Début novembre 'mon' stoemp est livré en magasin. Je le découvre avec un sourire au lèvre, tout comme la (très large!) campagne publicitaire qui l'accompagne! Il me plaît ce stoemp! Très proche de ma recette originale, tant en goût qu'en texture, joliment emballé, je suis ravi! J'espère qu'il te plaira!
La recette gagnante est ici:Moi j'ai adoré l'expérience en tout cas, vraiment unique et passionnante.
Stoemp belgétarien aux chicons et Herve
Ingrédient (pour 4 personnes):
1 Kg de pommes de terre bio type bintjes
400g de chicons bio de pleine terre
1/2 oignon
1 càs de sirop de Liège
1/4 de Herve piquant - soit 50g ( au lait cru pour moi)
50g de beurre de ferme
Sel, poivre, muscade
Préparation:
Peler les pommes de terre et couper en gros morceaux réguliers (cubes de 3cm).
Couper et creuser la base dure des chicons. Trancher en lamelles de 4-5mm.
Peler et émincer l'oignon.
Couper le Herve en petits dés de 3-4mm.
Dans une casserole, cuire les pommes de terre couvertes d'eau. Saler. Quand elles sont bien cuites, après 15-20 minutes, les égoutter et laisser un peu refroidir. Ecraser en purée grossière.
Dans une poêle, faire fondre 20g de beurre. Y faire fondre l'oignon, puis ajouter les chicons, sur feu moyen. Bien mélanger. Après quelques minutes, ajouter 3 càs d'eau et y diluer 1 càs de sirop de Liège. Bien mélanger avec les chicons. Couvrir la poêle et terminer la cuisson à feu doux, cinq minutes environ. Les chicons doivent être cuits mais encore suffisamment rigides.

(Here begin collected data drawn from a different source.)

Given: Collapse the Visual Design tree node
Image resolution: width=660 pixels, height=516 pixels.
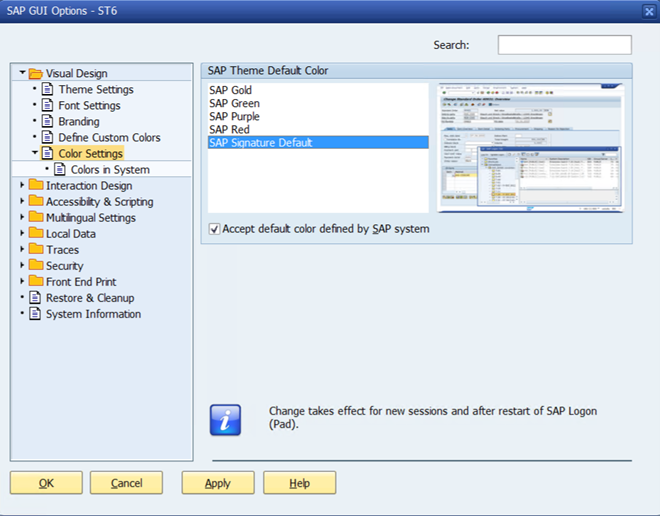Looking at the screenshot, I should pos(21,74).
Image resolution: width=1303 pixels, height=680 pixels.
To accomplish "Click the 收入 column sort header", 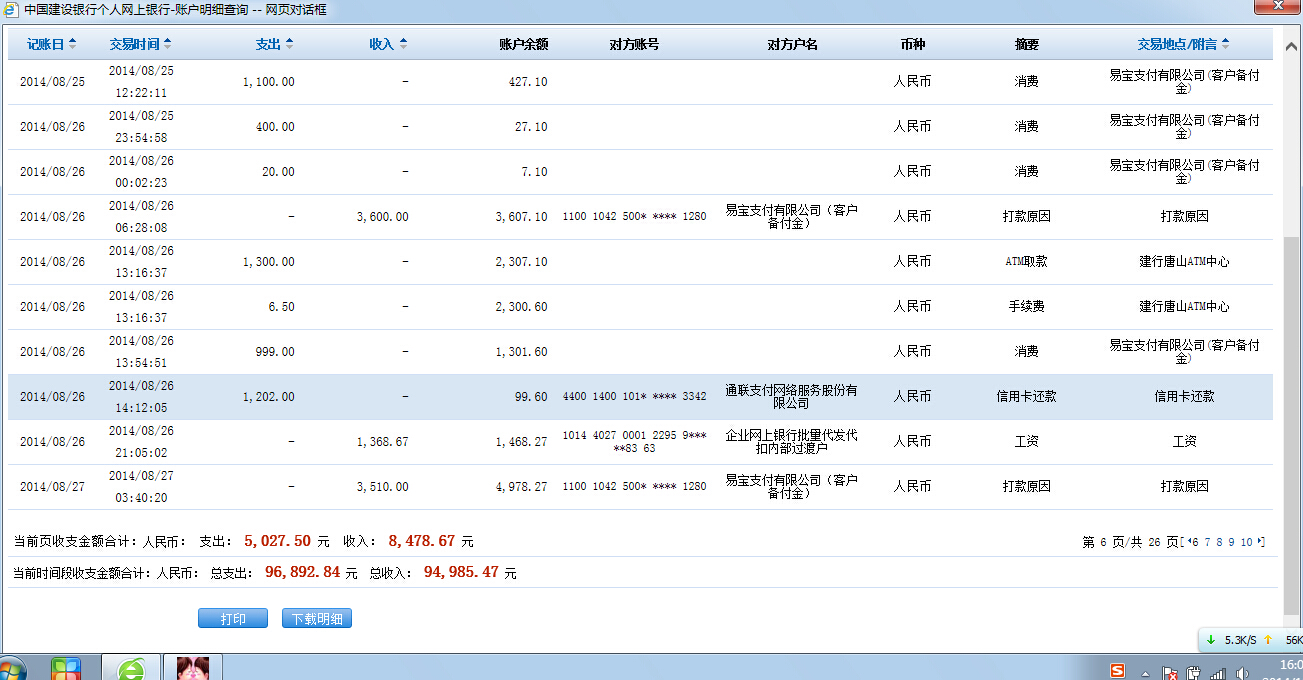I will click(388, 44).
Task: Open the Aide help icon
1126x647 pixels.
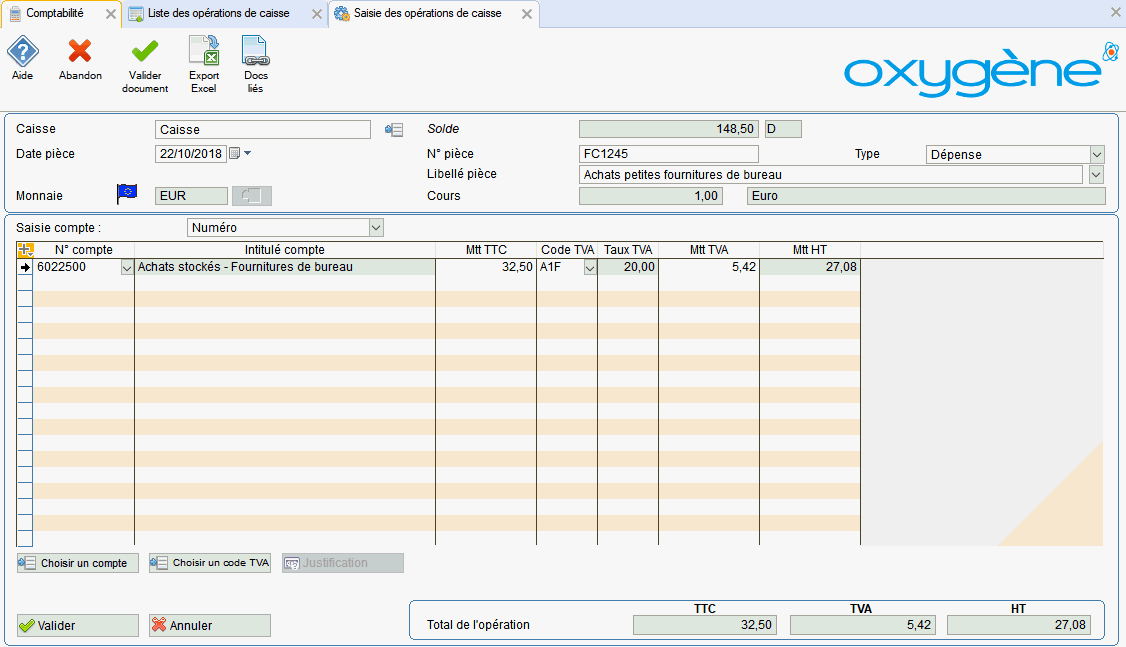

Ajouter ce mélange aux pommes de terre écrasées. Saler, poivrer, et donner quelques tours de moulin à muscade. Ajouter le beurre restant.
Ajouter le Herve en veillant à bien répartir les morceaux. Mélanger.
Servir bien chaud tel quel, avec une viande ou une saucisse de campagne, ou comme ici avec une salade de chicons, vinaigrette à la moutarde ancienne et sirop de Liège.